Monday, April 6, 2015

QRadar - Threat Intel On the Cheap - Checking our environment for suspect IPs

In this our final post in this series, we will search our logs and flows to see if any of the suspected IPs.

P.S. Point to note is the quality of these list are dependent on the people who publish them. I give no warranty or am I vouching for these lists. These IPs and or domains should be used as a starting point of your investigation not the ultimate decision as to whether something good or bad has happened.

To search our logs let's do the following:
1. Login to QRadar
2. Select "Logs" or "Network Activity" tab
3. From the "Search" dropdown, select "New Search"
3. Select your "Time Range"
    Let's start with the "Last 7 Days"
4. In the "Search Parameters" choose "Reference Set"
5. In the "Value: Data Entry" select "Destination IP"
6. Operators select "Exists in any of"
7. From the "Reference Set" list, choose "SecurityNik_IP_Darklist"
8. Click the "+"
9. Click "Add Filter"
10. Click "Search"

Based on the search query we just entered, you would be able to see if any of the hosts in your environment has been or is communicating with any of the IPs in the SecurityNik_IP_Darklist.

To check for domains in the SecurityNik_DNS_Darklist, you would basically do the same steps above.
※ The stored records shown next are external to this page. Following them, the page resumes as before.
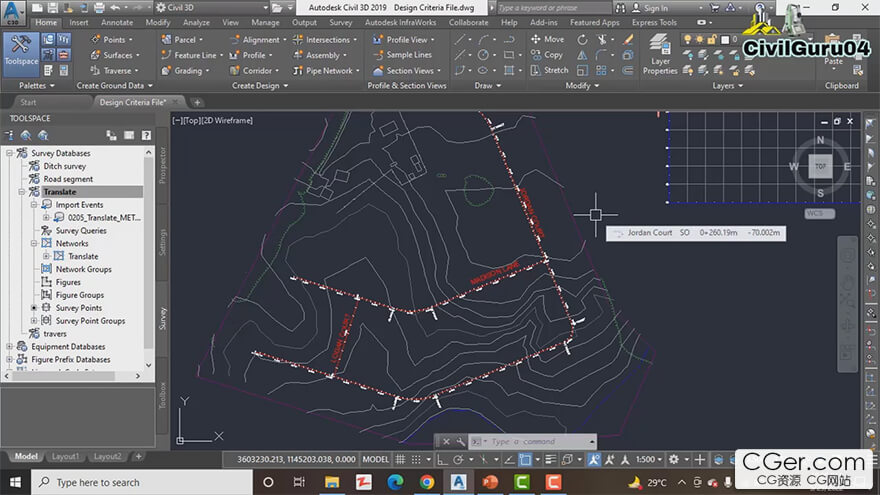Click Sign In in the title bar

(656, 8)
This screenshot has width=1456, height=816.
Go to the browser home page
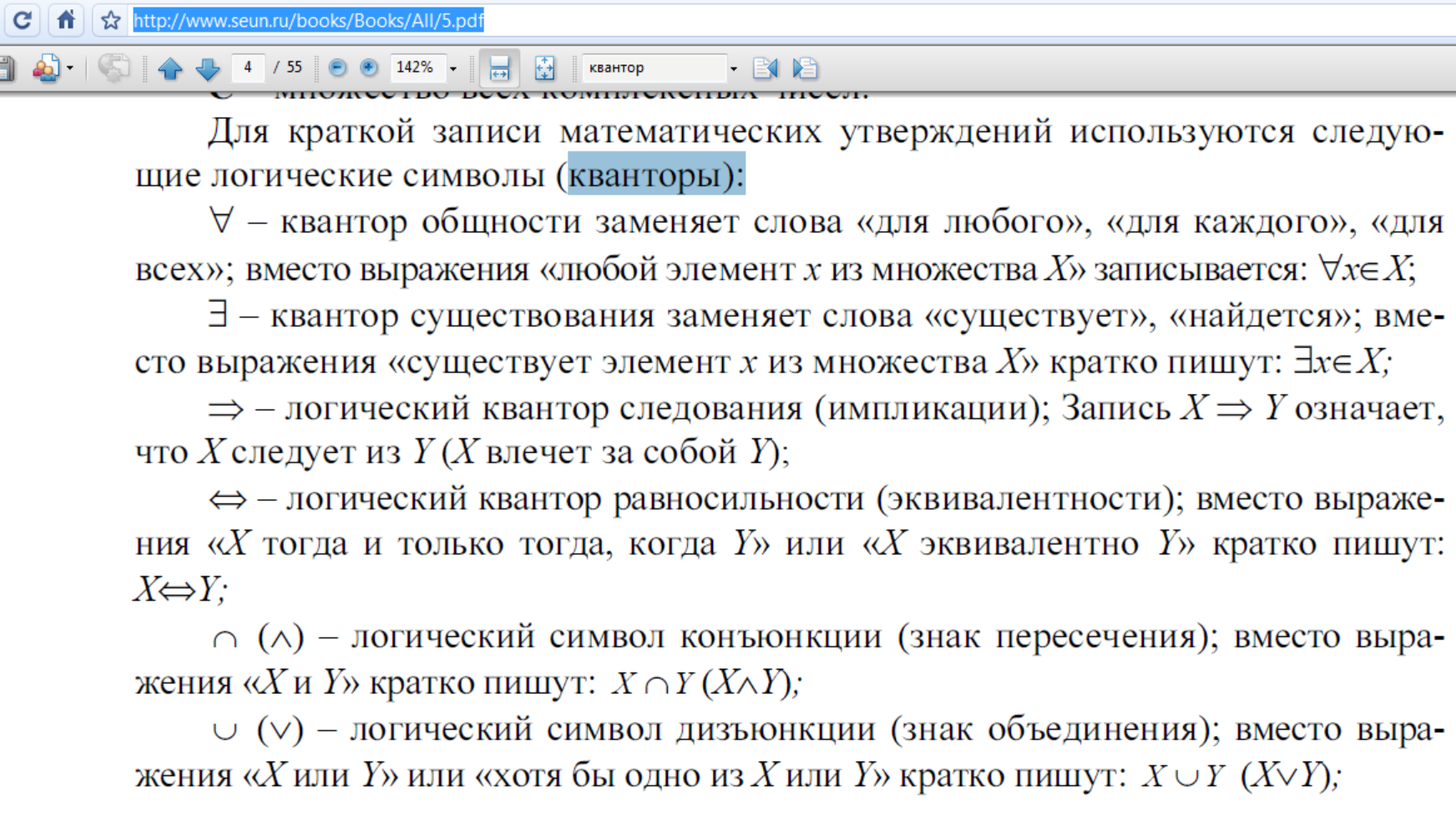[66, 20]
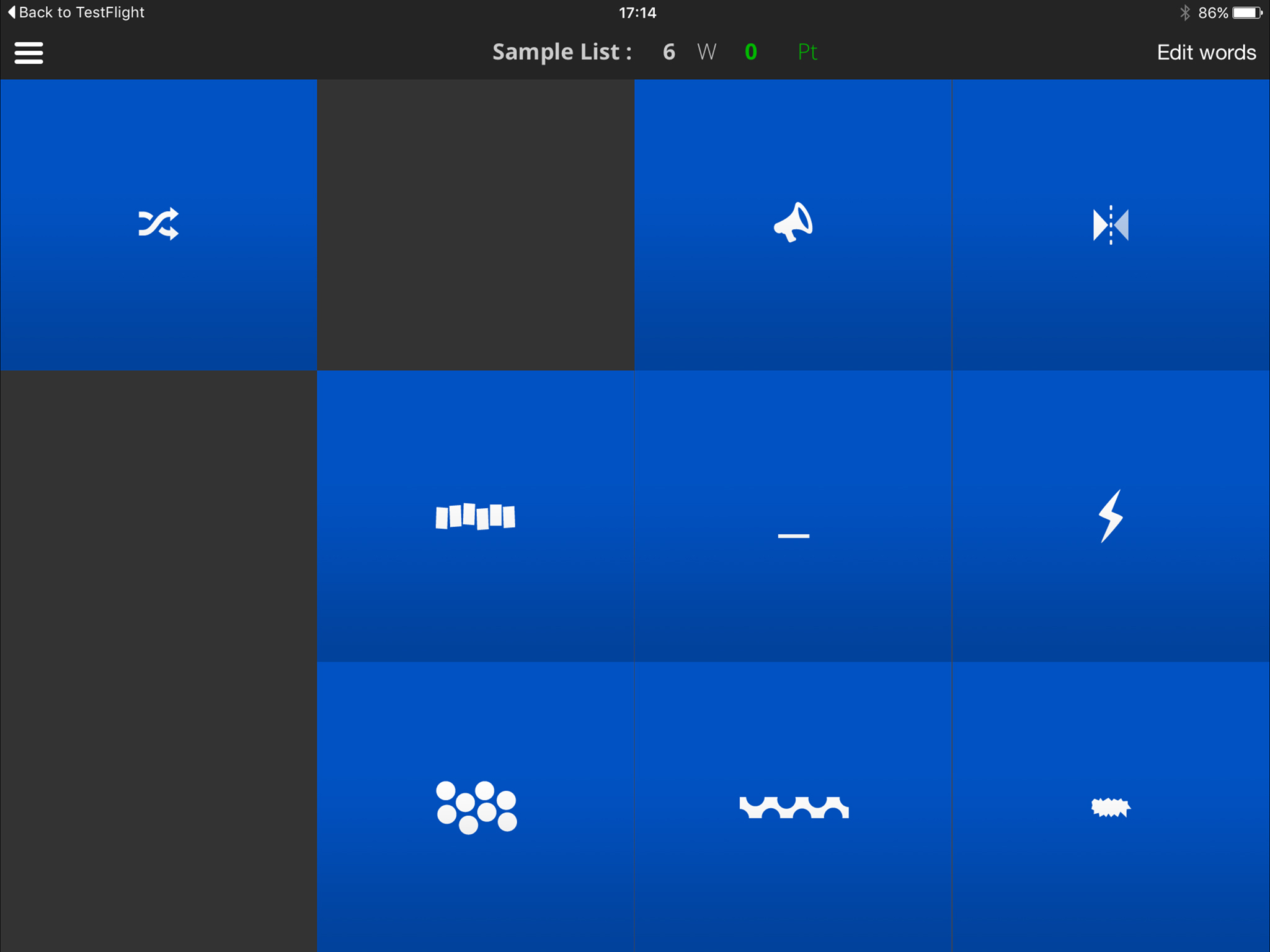Screen dimensions: 1270x952
Task: Select the notched bar shape tile
Action: pyautogui.click(x=793, y=807)
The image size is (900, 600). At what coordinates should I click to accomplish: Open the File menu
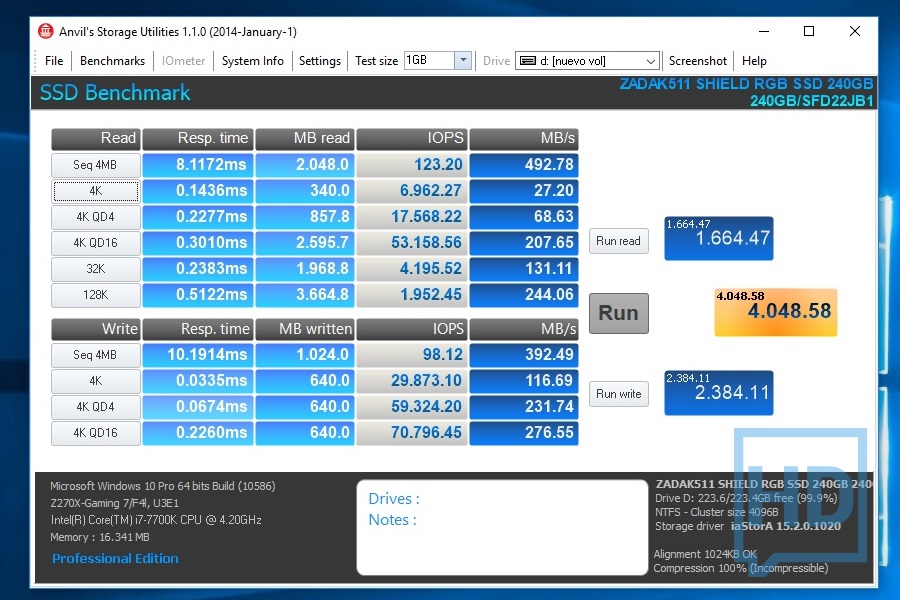pyautogui.click(x=54, y=61)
However, you would chose a different reference set.

Have fun and don't forget the other posts in this series to ensure your reference set and rules are properly created.

1. The Code to download the Darklist
2. Verifying the Reference Set Creation
3. Writing the Common Rule to check for the IPs
4. Writing the Event Rule to check for the domains
5. Checking your environment for the malicious IPs and or domains.


  1. Great script and thank you for improving our Security posture at our office.

    Thank you!

  2. Hi,

    great post! Currently i am researching an similiar approach and asking me:
    You are really able to search in the created reference-set?

    For my understanding: Your reference-sets are holding ranges in CIDR-Notation (in my case this applies also)

    The following technote from ibm describes this is currently not possible:

    How do you handle this?

    I have tried to put the data in a reference-set with type "text" also... however i am not able to get a rule firing if source or destination ip is in my reference set

  3. Of course:

    My rule looks like:

    If any of Source or Destination IP is in any of reference set

    The reference set type is "text / Alphanumeric" and contains about 5000 Entries like XXX.XXX.XXX.XXX/XX

    In the action tab i have configured (for testing purposes):
    - create new event
    - new offense
    - alert email.

    The point is: If i put a single IP-Adress in my reference set like, then rule is working. With CIDR-Ranges it is not... for this reason i am asking me if this is really working for you.

    Is there a possibility to send you a mail? IMHO it would be great if i can attach some screenshots.